(ENTRIES PROVIDED)

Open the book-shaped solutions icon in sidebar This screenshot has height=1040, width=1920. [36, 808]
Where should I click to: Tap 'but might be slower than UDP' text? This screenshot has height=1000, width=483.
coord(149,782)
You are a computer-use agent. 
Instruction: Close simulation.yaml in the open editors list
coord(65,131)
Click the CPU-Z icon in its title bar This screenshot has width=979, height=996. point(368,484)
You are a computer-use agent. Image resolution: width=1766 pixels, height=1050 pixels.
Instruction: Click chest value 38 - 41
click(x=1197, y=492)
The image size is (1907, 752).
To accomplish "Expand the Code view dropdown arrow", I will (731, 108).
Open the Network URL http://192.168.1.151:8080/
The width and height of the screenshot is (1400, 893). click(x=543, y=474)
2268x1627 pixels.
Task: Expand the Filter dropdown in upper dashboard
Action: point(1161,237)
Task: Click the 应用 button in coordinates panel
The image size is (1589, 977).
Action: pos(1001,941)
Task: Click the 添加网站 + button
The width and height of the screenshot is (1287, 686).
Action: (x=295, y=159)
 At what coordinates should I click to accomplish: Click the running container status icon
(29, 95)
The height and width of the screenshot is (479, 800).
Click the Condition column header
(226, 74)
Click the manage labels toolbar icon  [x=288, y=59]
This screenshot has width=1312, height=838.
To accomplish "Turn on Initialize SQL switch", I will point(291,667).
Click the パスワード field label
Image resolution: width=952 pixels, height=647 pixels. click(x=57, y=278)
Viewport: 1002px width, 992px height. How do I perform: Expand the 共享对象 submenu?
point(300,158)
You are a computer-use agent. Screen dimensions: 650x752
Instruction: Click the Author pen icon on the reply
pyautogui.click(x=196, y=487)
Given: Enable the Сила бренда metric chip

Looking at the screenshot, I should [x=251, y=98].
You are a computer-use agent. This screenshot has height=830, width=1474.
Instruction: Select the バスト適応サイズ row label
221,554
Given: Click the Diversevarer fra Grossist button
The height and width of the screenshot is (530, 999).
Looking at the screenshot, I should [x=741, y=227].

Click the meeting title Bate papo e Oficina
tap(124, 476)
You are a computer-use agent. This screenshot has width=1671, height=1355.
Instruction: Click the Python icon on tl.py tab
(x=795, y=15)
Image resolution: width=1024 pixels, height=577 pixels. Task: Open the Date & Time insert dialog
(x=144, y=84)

(End ENTRIES PROVIDED)

▸ AIM OF THE EXERCISE: Copy out every entry, keeping each line exactly as it is.

▸ RESPONSE TO THIS EXERCISE:
Open the book-shaped solutions icon in sidebar This screenshot has height=1040, width=1920. [36, 808]
Where should I click to: Tap 'but might be slower than UDP' text? This screenshot has height=1000, width=483.
coord(149,782)
You are a computer-use agent. 
Instruction: Close simulation.yaml in the open editors list
coord(65,131)
Click the CPU-Z icon in its title bar This screenshot has width=979, height=996. point(368,484)
You are a computer-use agent. Image resolution: width=1766 pixels, height=1050 pixels.
Instruction: Click chest value 38 - 41
click(x=1197, y=492)
The image size is (1907, 752).
To accomplish "Expand the Code view dropdown arrow", I will (731, 108).
Open the Network URL http://192.168.1.151:8080/
The width and height of the screenshot is (1400, 893). click(x=543, y=474)
2268x1627 pixels.
Task: Expand the Filter dropdown in upper dashboard
Action: point(1161,237)
Task: Click the 应用 button in coordinates panel
The image size is (1589, 977).
Action: pos(1001,941)
Task: Click the 添加网站 + button
The width and height of the screenshot is (1287, 686).
Action: (x=295, y=159)
 At what coordinates should I click to accomplish: Click the running container status icon
(29, 95)
The height and width of the screenshot is (479, 800).
Click the Condition column header
(226, 74)
Click the manage labels toolbar icon  [x=288, y=59]
This screenshot has width=1312, height=838.
To accomplish "Turn on Initialize SQL switch", I will point(291,667).
Click the パスワード field label
Image resolution: width=952 pixels, height=647 pixels. click(x=57, y=278)
Viewport: 1002px width, 992px height. How do I perform: Expand the 共享对象 submenu?
point(300,158)
You are a computer-use agent. Screen dimensions: 650x752
Instruction: Click the Author pen icon on the reply
pyautogui.click(x=196, y=487)
Given: Enable the Сила бренда metric chip

Looking at the screenshot, I should [x=251, y=98].
You are a computer-use agent. This screenshot has height=830, width=1474.
Instruction: Select the バスト適応サイズ row label
221,554
Given: Click the Diversevarer fra Grossist button
The height and width of the screenshot is (530, 999).
Looking at the screenshot, I should [x=741, y=227].

Click the meeting title Bate papo e Oficina
tap(124, 476)
You are a computer-use agent. This screenshot has width=1671, height=1355.
Instruction: Click the Python icon on tl.py tab
(x=795, y=15)
Image resolution: width=1024 pixels, height=577 pixels. Task: Open the Date & Time insert dialog
(x=144, y=84)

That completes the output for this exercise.